→ Problems to solve
1 - Repeat word for word the passage of the article on El Paquete Semanal from "Across from me, a" to "for the shot.".
2 - Based on the article on El Paquete Semanal, why was the paquete founded? Answer in one to three sentences.
3 - Carry on the article on El Paquete Semanal from its last sentence.

→ Supplied text

******************************

The advisor plucks my newly purchased thumbdrive from my hand and plugs it into the top of his computer to start the transfer process.
As I wait, I look around.
Across from me, a well-dressed woman with an expensive purse sits with another advisor picking out her selection of content. The third and fourth stations also have people choosing what they want to grab.
When I start to surreptitiously take a quick picture, one of the advisors notices me and smiles broadly, posing for the shot.
Before there were places like Infinity, a business technically set up to repair cellphones but which seems to attract much more traffic with its entertainment downloads, there was El Paquete Semanal: a weekly updated one terabyte hard drive that runners around the country use to sell content to anyone with the money and a thumb drive. For years, it has been seen as a sort of offline internet, a weekly snapshot of the world outside of Cuba as viewed through the lens of movies, music and video games.
“‘El Paquete was founded by several people, each with a desire to find a way to entertain their towns,” says one of the top distributors of the paquete in Havana who goes by the name Dany Paquete. “We wanted to find a way for the island to see the world in ways outside of politics, showing them culture, sports, entertainment, economy and society, showing them all the things going on in the world that weren’t making it to our TVs.
“It was created through a need to learn more and more about what was happening in the world around us, and not just what our TVs were showing us. Little by little, it increased as a form of consumerism, and we increased our knowledge of what was happening not just in America, but in continents across the world.”
But piracy in Cuba didn't start with the paquete, Laura-Zoe Humphreys says.
"It comes from long before that," says Humphreys, an assistant professor at the University of Manitoba's Department of Anthropology and an expert on Cuba film and piracy. "It is important to note that the whole history of copyright in Cuba is somewhat complicated.
"It's not coming out of nowhere."
Cuba's long history of media piracy includes Beatles records in the '60s, pirate radio stations, pirated VHS and DVDs, she says. Then in 2003, people started using flash drives and hard drives for informal exchanges of media.
The paquete is simply the evolution of all of that into a more efficient and widespread system, Humphreys says.
While it's hard to pinpoint the exact date when the paquete got started, Humphreys says that 2010 is a good ballpark. That's also when Raul Castro opened up licenses for vendors of DVDs and CDs and opened the doors to people operating legal small businesses out of their homes. And just two years earlier, Castro started allowing the official sale of some electronics, like DVD players, to regular citizens for entertainment in the country.
"That created a market for something like the paquete semanal," she says. "It included folders called combos, which included four or five movies as well as images of the official jacket covers, compressed into one file."

******************************

→ Available data

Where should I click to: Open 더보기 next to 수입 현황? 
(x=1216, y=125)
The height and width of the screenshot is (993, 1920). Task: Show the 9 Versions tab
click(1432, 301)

******************************

→ Outputs for the tasks
1 -
Across from me, a well-dressed woman with an expensive purse sits with another advisor picking out her selection of content. The third and fourth stations also have people choosing what they want to grab.
When I start to surreptitiously take a quick picture, one of the advisors notices me and smiles broadly, posing for the shot.

2 - It was founded by people who wanted to entertain their towns and let the island see the world beyond politics, including its culture, sports, entertainment, economy and society, which wasn't reaching their TVs. It grew out of a need to learn more about what was happening in the world than the TVs were showing.

3 -
To try and operate as a Cuba-legal business, many of these media resellers received licenses for things like computer or cell phone repair, because there is no license for selling this content.
By 2011, Cuban artists, musicians and movie makers were already figuring out how to take advantage of the rampant piracy to help their own creations spread.
Humphreys says that one movie maker she talked to used the paquete to spread the trailer for his movie around the country, as most assume their works will be pirated. Selling content created in Cuba to Cubans is essentially an impossibility, so embracing piracy as a form of marketing has become a new norm. There's even a saying in Cuba that says you're not a hit if you're not in the paquete.
"It is widely known that musicians bring their music to pirates to have it pirated," Humphreys says. "They make money when people come to their shows, to their concerts."
While the government's ambivalence to piracy is problematic, just as problematic is the fact that most Cubans wouldn't be able to afford this content at the prices it sells for in the rest of the world.
"Piracy is rampant throughout many parts of the global south," Humphreys says. "Nobody has the money to buy these products. So when Netflix says, 'We're going to open in Cuba,' I don't know how. There’s no bandwidth at which Cubans can afford that cost."
The same could be said of video games, which often cost what would amount to two months of a typical Cuban's pay.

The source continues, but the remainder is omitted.